30 Mai 2016
O entendimento da ordenação hoje é diferente do entendimento da Igreja primitiva, ou o do século X, ou mesmo da Idade Média. Portanto, não há qualquer razão pela qual esse desenvolvimento na compreensão teológica não possa continuar hoje, e todos os ministérios ordenados não possam ser abertos às mulheres.
A opinião é do historiador e escritor australiano Paul Collins, mestre em Teologia pela Harvard University e doutor em história pela Australian National University. Foi padre católico durante 33 anos. O artigo foi publicado no sítio John Menadue – Pearls and Irritations, 17-05-2016. A tradução é de Moisés Sbardelotto.
Eis o texto.
A Via di Santa Prassede é uma ruela perto da imponente Basílica de Santa Maria Maior, a igreja favorita do Papa Francisco em Roma. Mas há um edifício histórico muito significativo logo nas proximidades: a Basílica de Santa Praxedes, na viela que leva o nome da igreja. Ela foi construída por um papa odiado, Pascal I (817-824). Seria bom que Francisco, à luz da sua decisão de criar uma comissão para estudar a possibilidade de existência de diaconisas, dê um pulo na Santa Praxedes da próxima vez que ele estiver na área. Ele vai achá-la muito esclarecedora.
A Santa Praxedes é famosa pelos seus mosaicos deslumbrantes sobre o altar-mor e na pequena capela extraordinária de Zeno. Na luneta norte da capela, há quatro mulheres que, ao estilo bizantino, olham diretamente para você. A ligeiramente mais alta é Maria, com o véu azul. Ela está rodeada pelas irmãs Praxedes (à qual a igreja é dedicada) e Prudenciana.
Mas é a primeira mulher que se destaca. Ela tem um incomum nimbus (auréola) retangular em torno da sua cabeça, que significa que ela ainda estava viva quando o mosaico foi criado. Uma inscrição em letras douradas a identifica como "Theodo[ra] Episcopa", "Teodora, a bispa". Ela era mãe de Pascal I, mas não é por isso que ela era chamada de episcopa.

# # # #

◆ Tarefa A ◆
Traduza para o inglês esta frase do artigo sobre a Santa Praxedes: "A ligeiramente mais alta é Maria, com o véu azul."
◆ Tarefa B ◆
Transcreva do artigo sobre a Santa Praxedes tudo o que vai de "A opinião é" até "achá-la muito esclarecedora.".

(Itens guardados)
# # # #

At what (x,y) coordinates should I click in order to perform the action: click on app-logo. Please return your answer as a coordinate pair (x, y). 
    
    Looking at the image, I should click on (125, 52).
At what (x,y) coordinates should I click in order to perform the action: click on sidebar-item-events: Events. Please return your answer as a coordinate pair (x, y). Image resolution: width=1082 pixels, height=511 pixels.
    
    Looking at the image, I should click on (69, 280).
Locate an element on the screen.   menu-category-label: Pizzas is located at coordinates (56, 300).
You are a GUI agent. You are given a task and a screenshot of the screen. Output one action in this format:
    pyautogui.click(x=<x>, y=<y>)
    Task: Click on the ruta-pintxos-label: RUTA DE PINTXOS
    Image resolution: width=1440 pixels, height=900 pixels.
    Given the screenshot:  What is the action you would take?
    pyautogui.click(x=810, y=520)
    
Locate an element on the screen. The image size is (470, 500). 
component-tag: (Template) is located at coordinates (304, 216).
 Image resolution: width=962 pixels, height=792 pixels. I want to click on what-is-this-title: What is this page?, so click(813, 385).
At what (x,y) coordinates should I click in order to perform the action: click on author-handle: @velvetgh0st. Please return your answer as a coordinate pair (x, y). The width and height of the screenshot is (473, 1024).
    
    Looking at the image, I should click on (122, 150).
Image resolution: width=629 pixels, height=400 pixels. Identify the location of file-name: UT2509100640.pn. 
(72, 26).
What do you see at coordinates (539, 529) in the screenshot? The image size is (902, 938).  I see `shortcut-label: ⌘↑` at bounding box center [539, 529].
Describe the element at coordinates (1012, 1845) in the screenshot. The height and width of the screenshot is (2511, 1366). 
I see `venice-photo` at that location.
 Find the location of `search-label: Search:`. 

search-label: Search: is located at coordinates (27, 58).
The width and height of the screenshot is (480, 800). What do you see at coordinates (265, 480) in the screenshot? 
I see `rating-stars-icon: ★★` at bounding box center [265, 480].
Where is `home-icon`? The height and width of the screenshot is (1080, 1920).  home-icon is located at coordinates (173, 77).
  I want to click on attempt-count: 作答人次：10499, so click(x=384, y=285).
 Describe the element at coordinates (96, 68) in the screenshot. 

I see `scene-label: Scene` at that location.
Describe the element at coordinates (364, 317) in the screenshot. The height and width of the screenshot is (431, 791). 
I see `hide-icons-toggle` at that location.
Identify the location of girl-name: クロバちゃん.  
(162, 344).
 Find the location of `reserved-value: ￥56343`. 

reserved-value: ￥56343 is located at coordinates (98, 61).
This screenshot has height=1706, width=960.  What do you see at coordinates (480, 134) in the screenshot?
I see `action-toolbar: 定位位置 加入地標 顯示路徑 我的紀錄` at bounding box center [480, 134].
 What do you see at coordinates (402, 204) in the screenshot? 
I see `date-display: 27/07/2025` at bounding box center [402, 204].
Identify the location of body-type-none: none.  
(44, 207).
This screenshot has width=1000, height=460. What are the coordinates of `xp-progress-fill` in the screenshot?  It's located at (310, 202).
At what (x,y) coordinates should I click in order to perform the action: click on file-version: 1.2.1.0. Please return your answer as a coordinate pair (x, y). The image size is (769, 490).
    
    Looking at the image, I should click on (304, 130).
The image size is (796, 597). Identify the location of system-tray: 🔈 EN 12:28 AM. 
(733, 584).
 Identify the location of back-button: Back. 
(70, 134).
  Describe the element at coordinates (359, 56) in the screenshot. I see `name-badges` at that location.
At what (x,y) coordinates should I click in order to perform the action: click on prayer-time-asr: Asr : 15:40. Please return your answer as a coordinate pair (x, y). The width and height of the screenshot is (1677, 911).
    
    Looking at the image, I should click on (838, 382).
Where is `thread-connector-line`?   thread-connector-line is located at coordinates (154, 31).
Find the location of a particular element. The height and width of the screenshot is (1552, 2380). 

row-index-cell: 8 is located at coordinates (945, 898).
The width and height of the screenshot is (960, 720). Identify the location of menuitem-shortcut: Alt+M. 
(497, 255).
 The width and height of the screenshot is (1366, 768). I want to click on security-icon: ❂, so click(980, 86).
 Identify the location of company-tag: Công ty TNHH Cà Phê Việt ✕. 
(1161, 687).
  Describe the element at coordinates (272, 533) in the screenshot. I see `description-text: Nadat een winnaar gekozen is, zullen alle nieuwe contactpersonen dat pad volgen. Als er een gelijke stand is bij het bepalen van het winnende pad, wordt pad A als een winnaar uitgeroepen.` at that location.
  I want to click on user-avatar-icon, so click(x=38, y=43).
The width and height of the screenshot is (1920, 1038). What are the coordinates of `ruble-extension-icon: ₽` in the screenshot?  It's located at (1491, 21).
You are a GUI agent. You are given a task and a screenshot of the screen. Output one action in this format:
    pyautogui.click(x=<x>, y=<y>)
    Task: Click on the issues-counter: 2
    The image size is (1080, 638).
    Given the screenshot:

# # # #

◆ Resultado da tarefa A ◆
The slightly taller one is Mary, with the blue veil.

◆ Resultado da tarefa B ◆
A opinião é do historiador e escritor australiano Paul Collins, mestre em Teologia pela Harvard University e doutor em história pela Australian National University. Foi padre católico durante 33 anos. O artigo foi publicado no sítio John Menadue – Pearls and Irritations, 17-05-2016. A tradução é de Moisés Sbardelotto.
Eis o texto.
A Via di Santa Prassede é uma ruela perto da imponente Basílica de Santa Maria Maior, a igreja favorita do Papa Francisco em Roma. Mas há um edifício histórico muito significativo logo nas proximidades: a Basílica de Santa Praxedes, na viela que leva o nome da igreja. Ela foi construída por um papa odiado, Pascal I (817-824). Seria bom que Francisco, à luz da sua decisão de criar uma comissão para estudar a possibilidade de existência de diaconisas, dê um pulo na Santa Praxedes da próxima vez que ele estiver na área. Ele vai achá-la muito esclarecedora.